Prosigo en la inevitable generalización, pero sé que, pese a esto, algo queda en claro para saber qué puede hacer un escritor para sobrevivir. No ha sido infrecuente que en talleres literarios me haya tocado trabajar con estudiantes de carreras nada literarias. Con alguna preocupación me han confesado que les gusta la literatura y que tal vez debían dedicarse a ella desde la mismísima universidad, pero que no habían tenido otra opción que estudiar ingeniería, derecho o cualquier otra carrera vinculada al mundo práctico. Invariablemente les respondo que no es necesario estudiar letras para dedicarse a ellas. Con leer mucho y bien es suficiente para tratar de escribir, aunque tampoco esto garantice que los resultados vayan a ser notables. Grandes escritores han existido que se ganan la vida en oficios nada literarios, pero es un hecho que ninguno ha podido prescindir de, al menos, una formación autodidacta, es decir, ninguno se ha olvidado de leer. Allí está la clave: leer, leer rigurosamente, con todos los sentidos puestos en lo que se lee, es fundamental para aprender a escribir, no tanto asistir a cursos o talleres u obtener títulos.
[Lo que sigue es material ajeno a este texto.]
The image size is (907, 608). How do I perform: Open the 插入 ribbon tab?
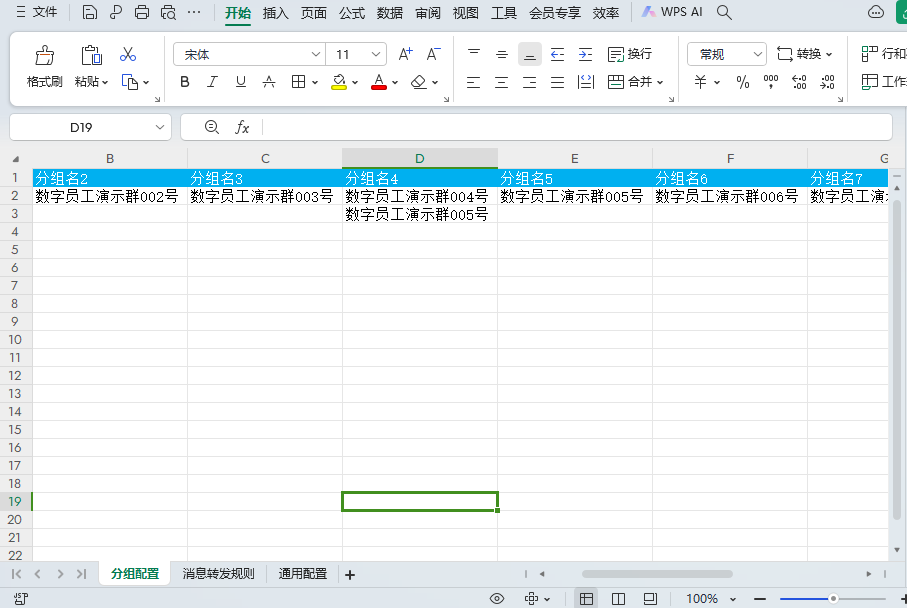(275, 13)
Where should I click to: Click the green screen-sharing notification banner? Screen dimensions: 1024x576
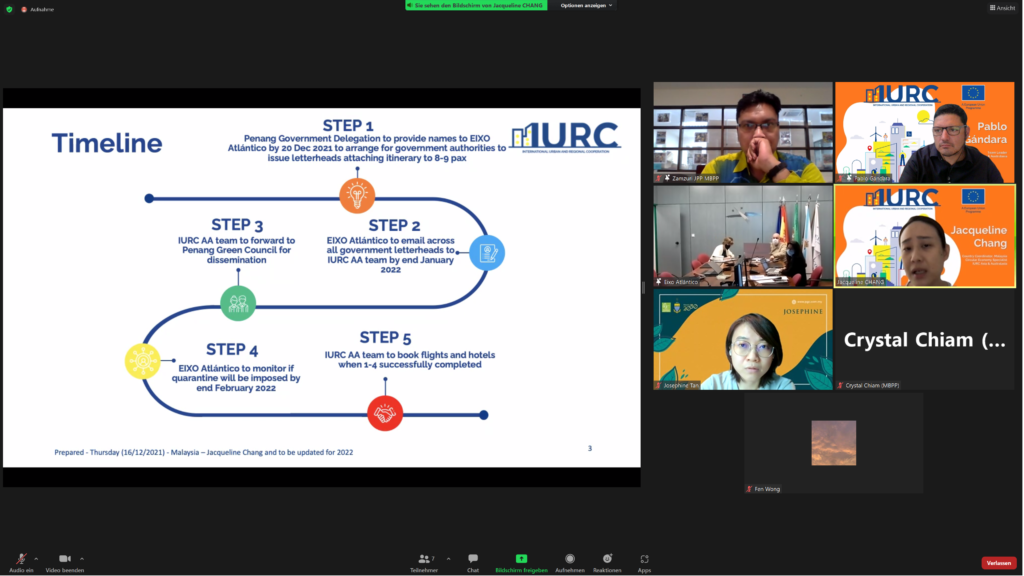[476, 5]
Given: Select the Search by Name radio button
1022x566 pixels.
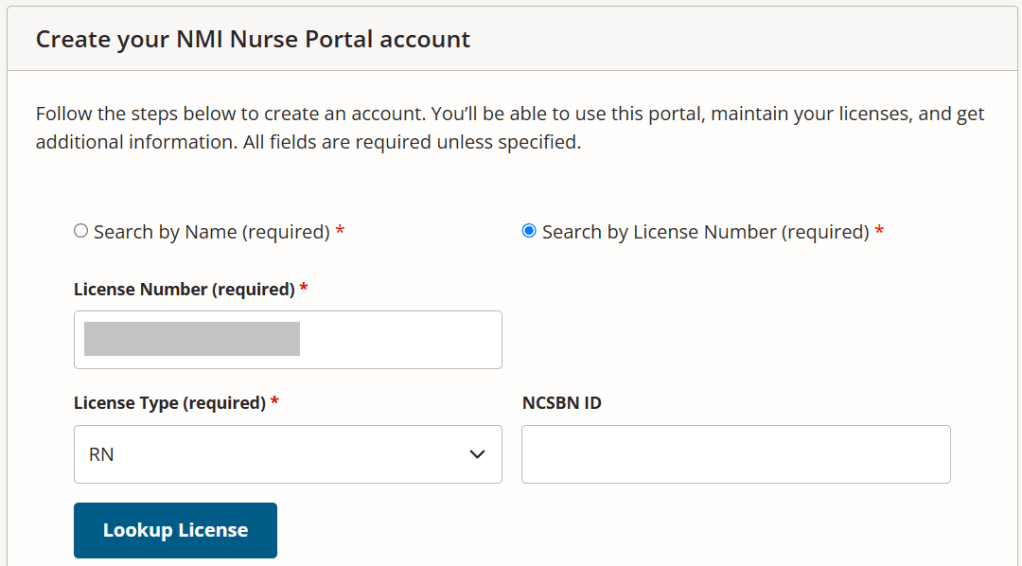Looking at the screenshot, I should tap(81, 231).
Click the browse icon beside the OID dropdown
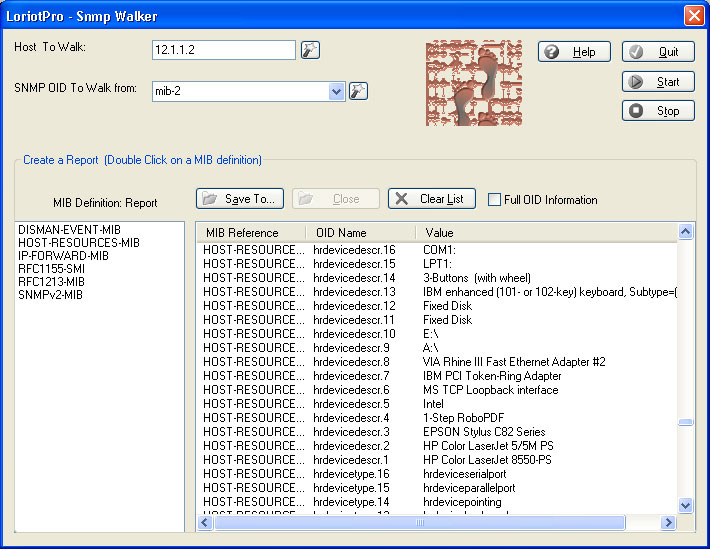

Es algo raro, sin embargo, que un escritor se gane la vida, digamos, con la medicina o la plomería. Por una especie de inevitabilidad —y si bien no se ganan la vida directamente con lo que escriben—, la mayoría de los escritores trabaja en las cercanías de lo literario: dan clases, hacen periodismo, editan, corrigen, traducen, conferencian, investigan, hacen guiones, dictaminan, promueven la cultura… Es raro pues que un escritor no se coloque cerca de su oficio, pero insisto que no hay reglas. La única regla es, en todo caso, cuando hay verdadera vocación, mantenerse vivo para seguir, no importa cómo, escribiendo.